How do you normalize wearable data across providers?

Normalization means mapping every provider's data into one canonical schema: convert units to a common base (seconds, meters, °C), rename fields to a shared vocabulary, and align metric semantics so the same field means the same thing across sources. The reliable approach is to define a canonical model per metric, write a per-provider mapping layer that converts units and field names, preserve provenance (which source and which algorithm produced each value), and align semantics — not just syntax — before you do anything else with the data. Normalize first, then deduplicate; you can't reconcile records you haven't aligned.

Why do Garmin, Oura, and Fitbit return data in different formats?

Because every wearable vendor designed its API independently, with its own units, field names, data shapes, authentication, and update frequencies. Garmin returns sleep as total_sleep_seconds, Oura as a sleep_duration in minutes, and Apple HealthKit as HKCategoryValueSleepAnalysis category samples — three formats for the same fact. Some providers push daily summaries; others expose session-level detail. There is no shared standard, so aligning them is the developer's job.

Why isn't an Apple Watch HRV comparable to an Oura HRV?

Because they aren't the same metric. Apple Watch reports HRV as SDNN, while Oura, WHOOP, and most others report RMSSD — two different calculations over different time windows. An Apple Watch HRV of 35 ms and an Oura HRV of 35 ms are not the same physiological quantity. Even among RMSSD devices the window differs: WHOOP computes HRV during deepest sleep, Oura averages 5-minute samples across the whole night. Normalizing wearable data means flagging metrics like this as non-comparable rather than blending them into one number.

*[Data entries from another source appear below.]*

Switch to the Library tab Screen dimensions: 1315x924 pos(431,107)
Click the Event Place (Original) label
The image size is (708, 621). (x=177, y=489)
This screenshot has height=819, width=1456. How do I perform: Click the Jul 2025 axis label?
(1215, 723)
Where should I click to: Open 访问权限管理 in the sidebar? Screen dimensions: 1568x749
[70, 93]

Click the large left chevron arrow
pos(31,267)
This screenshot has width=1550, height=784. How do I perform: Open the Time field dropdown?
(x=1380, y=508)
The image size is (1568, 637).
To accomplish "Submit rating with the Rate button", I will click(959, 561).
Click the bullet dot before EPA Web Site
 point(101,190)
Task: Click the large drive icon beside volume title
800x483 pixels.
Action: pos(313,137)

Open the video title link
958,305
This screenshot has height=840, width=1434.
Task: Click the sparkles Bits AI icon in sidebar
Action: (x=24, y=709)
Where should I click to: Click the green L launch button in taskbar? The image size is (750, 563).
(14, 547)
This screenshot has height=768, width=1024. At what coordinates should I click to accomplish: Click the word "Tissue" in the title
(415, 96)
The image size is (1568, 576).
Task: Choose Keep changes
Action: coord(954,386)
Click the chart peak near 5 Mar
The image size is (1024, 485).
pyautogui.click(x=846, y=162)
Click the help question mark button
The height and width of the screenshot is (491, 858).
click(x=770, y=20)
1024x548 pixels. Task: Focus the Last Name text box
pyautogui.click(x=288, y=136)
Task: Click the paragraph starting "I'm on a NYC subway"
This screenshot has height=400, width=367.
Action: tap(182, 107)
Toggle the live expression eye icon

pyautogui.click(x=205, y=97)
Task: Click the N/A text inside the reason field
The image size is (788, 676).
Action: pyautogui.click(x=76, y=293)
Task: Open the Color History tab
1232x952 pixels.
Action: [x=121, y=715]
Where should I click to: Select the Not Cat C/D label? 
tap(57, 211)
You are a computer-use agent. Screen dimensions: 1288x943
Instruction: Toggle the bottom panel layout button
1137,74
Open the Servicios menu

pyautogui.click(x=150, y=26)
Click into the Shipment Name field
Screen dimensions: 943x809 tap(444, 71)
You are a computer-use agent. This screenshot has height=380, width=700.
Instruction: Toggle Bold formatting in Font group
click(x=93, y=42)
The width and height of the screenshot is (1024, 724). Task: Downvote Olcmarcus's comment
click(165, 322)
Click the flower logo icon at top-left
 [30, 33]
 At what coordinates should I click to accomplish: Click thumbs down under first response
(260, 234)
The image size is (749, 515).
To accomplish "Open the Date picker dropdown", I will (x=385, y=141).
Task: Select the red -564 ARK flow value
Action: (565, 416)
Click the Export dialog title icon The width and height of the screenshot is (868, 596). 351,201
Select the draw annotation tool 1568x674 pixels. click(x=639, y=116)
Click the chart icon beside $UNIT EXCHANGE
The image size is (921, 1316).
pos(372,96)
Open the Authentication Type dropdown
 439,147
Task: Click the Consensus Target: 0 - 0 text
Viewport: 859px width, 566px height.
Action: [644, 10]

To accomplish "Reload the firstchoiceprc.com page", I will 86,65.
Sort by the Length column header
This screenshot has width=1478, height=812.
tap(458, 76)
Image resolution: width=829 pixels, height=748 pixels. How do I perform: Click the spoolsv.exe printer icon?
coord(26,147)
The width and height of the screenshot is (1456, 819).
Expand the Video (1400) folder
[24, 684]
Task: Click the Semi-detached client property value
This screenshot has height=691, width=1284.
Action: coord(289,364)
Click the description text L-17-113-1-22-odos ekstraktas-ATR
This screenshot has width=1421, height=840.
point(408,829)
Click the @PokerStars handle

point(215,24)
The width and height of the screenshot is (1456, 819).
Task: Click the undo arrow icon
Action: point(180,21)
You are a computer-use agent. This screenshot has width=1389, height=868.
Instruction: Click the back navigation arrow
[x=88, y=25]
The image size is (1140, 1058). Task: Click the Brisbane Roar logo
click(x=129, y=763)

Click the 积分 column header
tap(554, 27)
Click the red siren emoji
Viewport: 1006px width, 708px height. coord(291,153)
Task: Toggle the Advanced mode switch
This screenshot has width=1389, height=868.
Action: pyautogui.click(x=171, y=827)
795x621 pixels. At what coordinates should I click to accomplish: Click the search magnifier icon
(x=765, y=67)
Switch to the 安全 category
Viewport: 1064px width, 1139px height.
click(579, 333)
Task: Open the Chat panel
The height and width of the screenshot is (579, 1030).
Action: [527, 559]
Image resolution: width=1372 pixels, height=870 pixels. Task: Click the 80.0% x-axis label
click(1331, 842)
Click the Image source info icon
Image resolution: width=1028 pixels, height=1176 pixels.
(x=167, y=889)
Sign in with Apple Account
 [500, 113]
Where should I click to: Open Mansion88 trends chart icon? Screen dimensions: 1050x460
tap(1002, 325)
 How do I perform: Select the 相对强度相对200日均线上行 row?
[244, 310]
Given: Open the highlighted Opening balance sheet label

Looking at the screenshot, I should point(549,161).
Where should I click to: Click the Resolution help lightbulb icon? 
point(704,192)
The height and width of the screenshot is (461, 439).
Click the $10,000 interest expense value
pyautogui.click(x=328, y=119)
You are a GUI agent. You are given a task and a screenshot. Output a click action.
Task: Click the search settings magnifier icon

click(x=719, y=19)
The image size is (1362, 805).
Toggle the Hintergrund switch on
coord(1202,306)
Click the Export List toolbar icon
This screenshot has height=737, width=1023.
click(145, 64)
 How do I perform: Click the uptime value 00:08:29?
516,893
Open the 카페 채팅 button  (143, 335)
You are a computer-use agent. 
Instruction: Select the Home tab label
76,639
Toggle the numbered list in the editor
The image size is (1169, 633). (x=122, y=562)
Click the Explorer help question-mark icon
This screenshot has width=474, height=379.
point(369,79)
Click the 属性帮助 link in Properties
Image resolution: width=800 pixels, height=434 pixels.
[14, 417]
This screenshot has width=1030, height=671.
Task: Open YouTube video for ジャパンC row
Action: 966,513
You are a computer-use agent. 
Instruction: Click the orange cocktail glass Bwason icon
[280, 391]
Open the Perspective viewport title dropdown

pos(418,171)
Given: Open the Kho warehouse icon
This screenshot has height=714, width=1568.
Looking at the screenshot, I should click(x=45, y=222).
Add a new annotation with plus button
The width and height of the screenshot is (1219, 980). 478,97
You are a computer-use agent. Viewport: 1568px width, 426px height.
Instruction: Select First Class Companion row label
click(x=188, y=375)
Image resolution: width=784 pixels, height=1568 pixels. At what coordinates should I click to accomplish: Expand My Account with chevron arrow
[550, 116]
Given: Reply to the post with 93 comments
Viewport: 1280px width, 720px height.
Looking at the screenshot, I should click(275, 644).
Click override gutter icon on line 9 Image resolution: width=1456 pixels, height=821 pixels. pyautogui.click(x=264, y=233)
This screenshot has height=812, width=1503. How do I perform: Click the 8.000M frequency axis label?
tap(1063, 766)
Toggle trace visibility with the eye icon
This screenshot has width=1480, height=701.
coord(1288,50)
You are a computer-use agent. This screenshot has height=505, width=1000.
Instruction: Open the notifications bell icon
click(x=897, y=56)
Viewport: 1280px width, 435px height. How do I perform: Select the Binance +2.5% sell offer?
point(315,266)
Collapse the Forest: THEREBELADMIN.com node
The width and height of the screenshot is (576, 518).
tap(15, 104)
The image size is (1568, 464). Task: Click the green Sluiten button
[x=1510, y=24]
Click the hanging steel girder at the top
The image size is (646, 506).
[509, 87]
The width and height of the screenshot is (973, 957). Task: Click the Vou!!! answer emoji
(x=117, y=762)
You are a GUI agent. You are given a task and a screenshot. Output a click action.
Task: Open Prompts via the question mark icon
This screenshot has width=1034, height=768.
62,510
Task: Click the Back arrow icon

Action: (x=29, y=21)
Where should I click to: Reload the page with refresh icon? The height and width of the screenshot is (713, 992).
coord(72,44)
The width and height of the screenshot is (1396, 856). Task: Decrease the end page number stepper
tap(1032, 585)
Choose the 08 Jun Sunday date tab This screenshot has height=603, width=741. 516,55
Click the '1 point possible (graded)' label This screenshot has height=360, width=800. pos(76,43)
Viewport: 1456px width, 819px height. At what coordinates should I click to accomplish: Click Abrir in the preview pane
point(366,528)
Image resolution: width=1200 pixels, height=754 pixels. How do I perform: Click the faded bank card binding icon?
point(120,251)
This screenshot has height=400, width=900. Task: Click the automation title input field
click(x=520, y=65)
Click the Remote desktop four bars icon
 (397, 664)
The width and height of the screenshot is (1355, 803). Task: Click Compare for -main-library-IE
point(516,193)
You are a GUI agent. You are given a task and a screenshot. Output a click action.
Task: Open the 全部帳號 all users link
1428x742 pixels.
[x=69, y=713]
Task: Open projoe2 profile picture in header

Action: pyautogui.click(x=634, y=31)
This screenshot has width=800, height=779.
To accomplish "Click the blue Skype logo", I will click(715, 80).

Should you normalize or deduplicate wearable data first?

Normalize first. Deduplication reconciles overlapping records of the same event into one truthful value, but you can't compare or reconcile records until they share units, field names, and semantics. Normalizing into a canonical schema is the prerequisite; deduplication runs on top of the aligned data. Doing it the other way around is a common and painful mistake.

How to Normalize Wearable Data Across Providers: A Developer's Guide

A user connects an Oura Ring and an Apple Watch, and your app pulls HRV from both. Oura says 42. Apple says 38. A reasonable engineer averages them to 40 and moves on — and ships a bug. Those two numbers aren’t measuring the same thing: Apple reports SDNN, Oura reports RMSSD, computed over different time windows. Averaging them is like averaging a temperature in Celsius with one in Fahrenheit [1].

This is the normalization problem, and it’s distinct from — and upstream of — deduplication. Deduplication asks “is this the same event counted twice?” Normalization asks the more basic question: “do these two records even mean the same thing?” Until the answer is yes, every downstream score, trend, and comparison is built on sand.

This guide covers what normalization actually involves across wearable providers, the four layers where data diverges, and a strategy that holds up as you add sources.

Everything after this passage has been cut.